Case study - Declaration of rights: Alzheimer’s Society UK
Patient representative group Alzheimer’s Society UK has created the National Dementia Declaration, comprised of three simple statements that, if answered, would transform the way that providers work with patients with dementia:
- I have personal choice and control or influence over decisions about me.
- I know that services are designed around me and my needs.
- I have support that helps me live my life.
Barbara’s Story, a video created by nurses at Guy’s and St. Thomas’ NHS Foundation Trust, lets staff understand the experience of those with dementia – a fifth of all hospital patients in the developed world – paving the way for better, more appropriate services.
View Barbara’s Story
Case study - The rewards of a healthy lifestyle: Discovery Vitality (South Africa)
In most societies, insurance and social security systems are coming under increasing pressure due to ageing populations, limitations in national budgets, and rising healthcare costs. While the underlying nature of risks are changing, traditional models of insurance have not evolved: the burden of disease across all societies has shifted from communicable diseases to non-communicable diseases. Inefficient healthcare, insurance and social security systems do not address the issue of poor human behavior – their business models are largely seen through a curative lens, rather than a preventative one.
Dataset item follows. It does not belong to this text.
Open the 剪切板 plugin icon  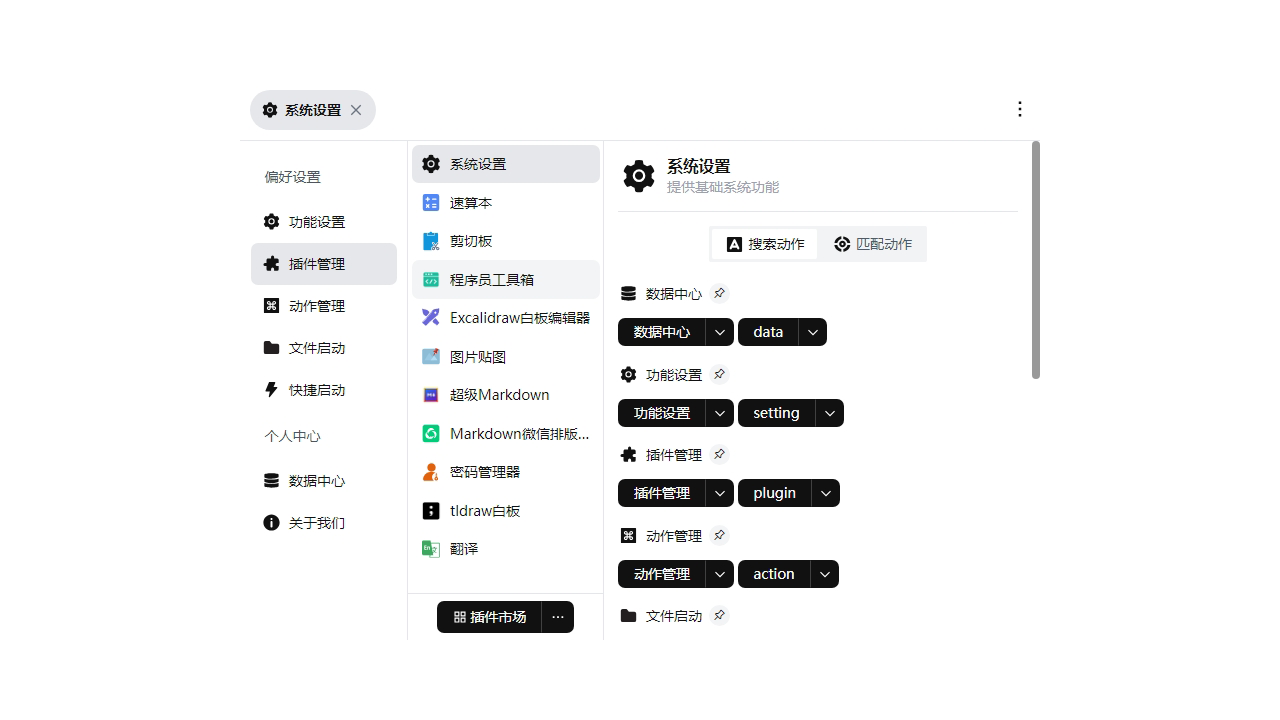[x=430, y=240]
- assessed for their risk factors;
- provided access to a network of wellness and health providers at a discount to remove price barriers;
- incentivized to engage in prevention and wellness promotion activities, through which they are awarded Vitality Points and a Status from Bronze to Diamond; and
- rewarded based on their Status, including retail, airline, travel discounts and more.
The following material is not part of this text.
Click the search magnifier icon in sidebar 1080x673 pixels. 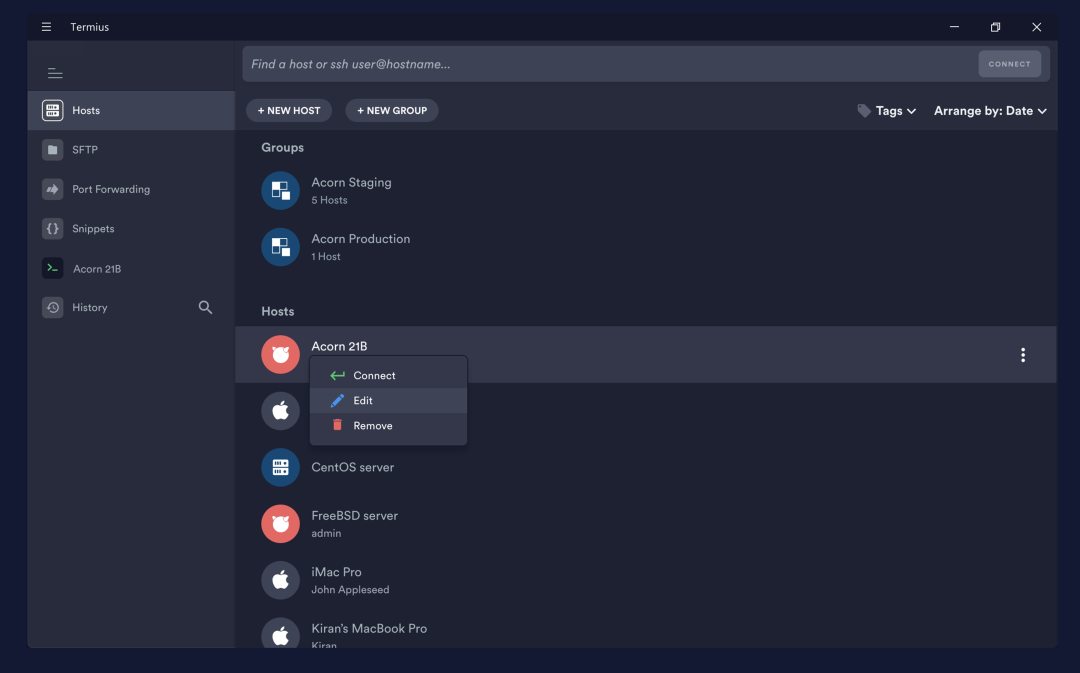(205, 308)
There is extensive evidence supporting the efficacy of this wellness-integrated insurance model, in terms of improved member engagement in health and wellness activities, improved clinical outcomes, reduced healthcare costs, increased productivity at work, and improved mortality rates. For example:
- Targeted incentivized behavior includes:
- the uptake of preventative health checks;
- the purchasing of healthy food from partner chains, where over 14,000 HealthyFood items are up to 25 percent cheaper; and
- regular exercise.
- Between 2011 and 2013, there has been a 26 percent increase in screening activity, significant for both insurer and member, given, for example, the 9 percent reduction in the average cost per cancer case due to early detection. In addition, between 2013 and 2014, there was a 34 percent increase in the number of healthy food baskets purchased, a 9.3 percent increase in healthy food items purchased and a 7 percent decrease in unhealthy food items bought from partner stores. Finally, between 2013 and 2014, gym visits increased from between 24.1 million to 25.7 million.
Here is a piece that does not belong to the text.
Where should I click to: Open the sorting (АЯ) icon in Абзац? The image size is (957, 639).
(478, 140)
- From a clinical outcomes perspective, the results are significant: for those that are the most engaged with Vitality (Diamond Status), there is a 10 percent reduction in the hospital admission rate compared to the most inactive members, and a 14 percent lower cost per patient versus non-program participants. Furthermore, at age 65, there is an 8 year difference in life expectancy between those who are highly engaged (Diamond Status), on the program and non-program participants.
This wellness-based insurance model delivers unique benefits for members and the insurer, resulting in savings. These savings are in turn used to fund the discounts at the reward partners which are needed to drive the required behavioral change, creating a simple, powerful and reinforcing loop for Discovery Health and its Vitality members.